La donna, sconcertata e arrabbiata per il trattamento ricevuto dal marito, ha chiesto un incontro con l'assessore Donata Borgonovo Re che l'ha ascoltata e le ha promesso di verificare personalmente la situazione. «Sono venuta a sapere che quello di mio marito non sarebbe l'unico intervento chirurgico andato male a Borgo. Quindi, se ciò è vero, ed ammettendo che un chirurgo possa incontrare delle difficoltà, e che queste ultime non dipendano da un errore diagnostico, viene spontaneo chiedersi quale sia il limite di ammissibilità delle stesse. Tutti cittadini hanno il diritto di pretendere da comunque struttura sanitaria lo stesso livello di sicurezza, a maggior ragione per gli interventi chirurgici».

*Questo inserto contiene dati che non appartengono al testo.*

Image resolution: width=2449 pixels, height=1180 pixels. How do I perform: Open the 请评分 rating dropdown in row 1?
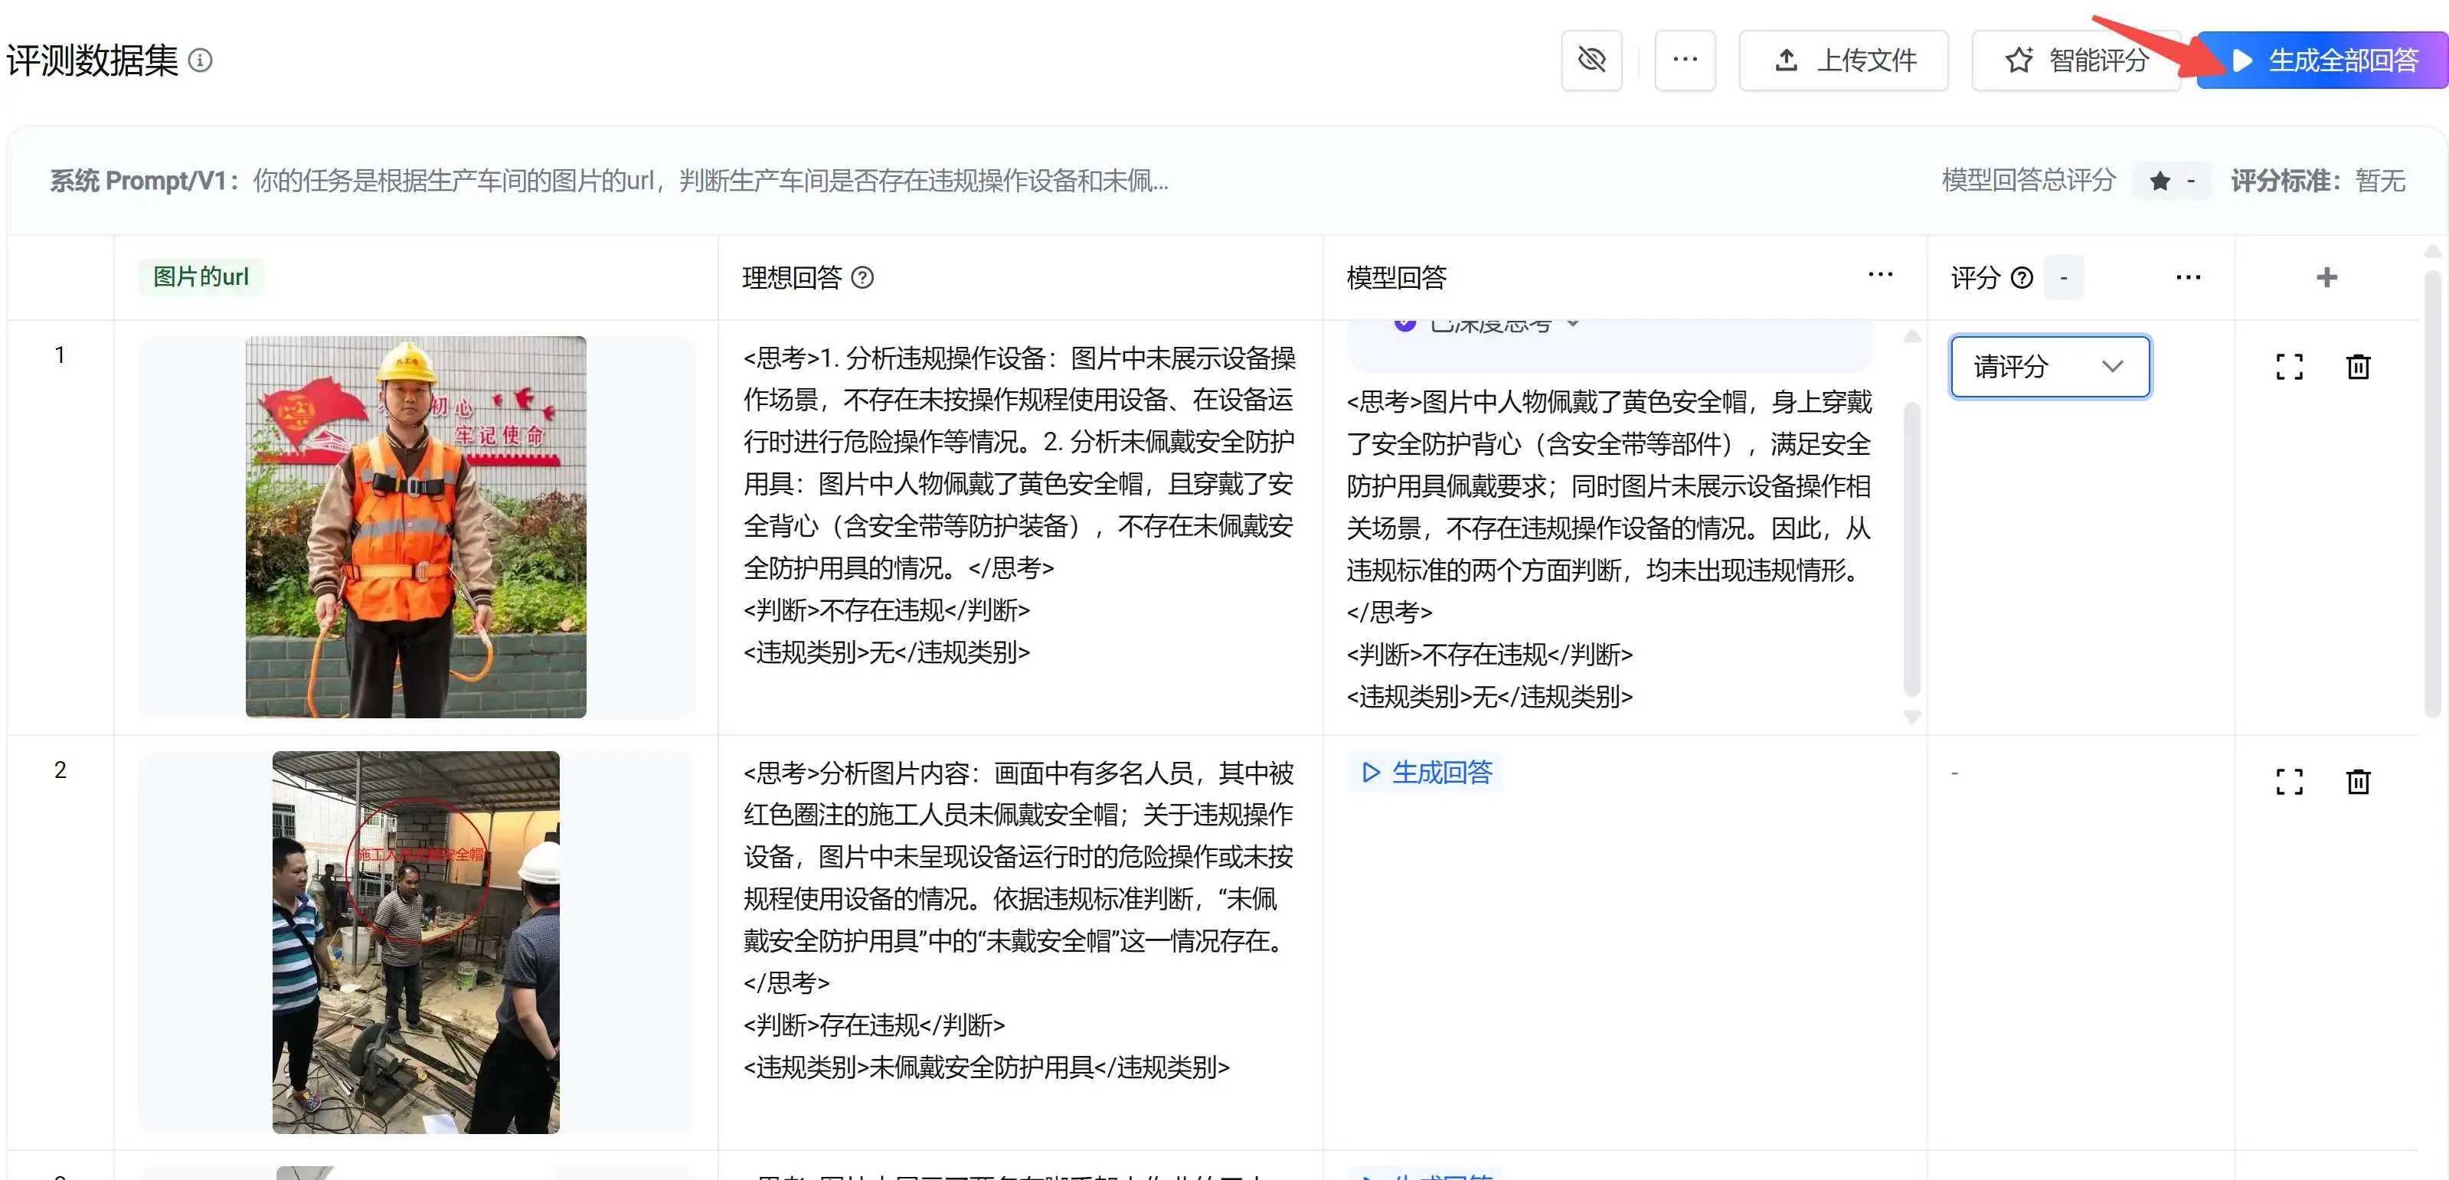click(x=2050, y=366)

Alla luce di quanto accaduto la donna chiede che venga condotta un'inchiesta sull'attività del reparto di chirurgia dell'ospedale di Borgo Valsugana. «Fermo restando la mia intenzione di vedere tutelati al meglio i diritti miei e di mio marito nelle sedi più opportune». Sull'episodio al momento la direzione dell'Azienda sanitaria mantiene il più stretto riserbo. Fa sapere comunque che, come accade quando viene presentata una richiesta risarcitoria, è stata aperta una istruttoria interna ed è stata chiesta ai medici interessati dalla vicenda una relazione sull'attività svolga in modo da appurare se quanto accaduto al paziente è una complicanza legata a qualche inadempienza o errore medico oppure semplicemente si tratta di un evento imprevedibile e fa parte dei rischi che ogni paziente corre quando viene portato in sala operatoria. Rischi che prima di ogni intervento anestesista e chirurgo fanno presente in quanto purtroppo per nessun intervento invasivo può essere garantita la perfetta riuscita o l'assenza di rischi.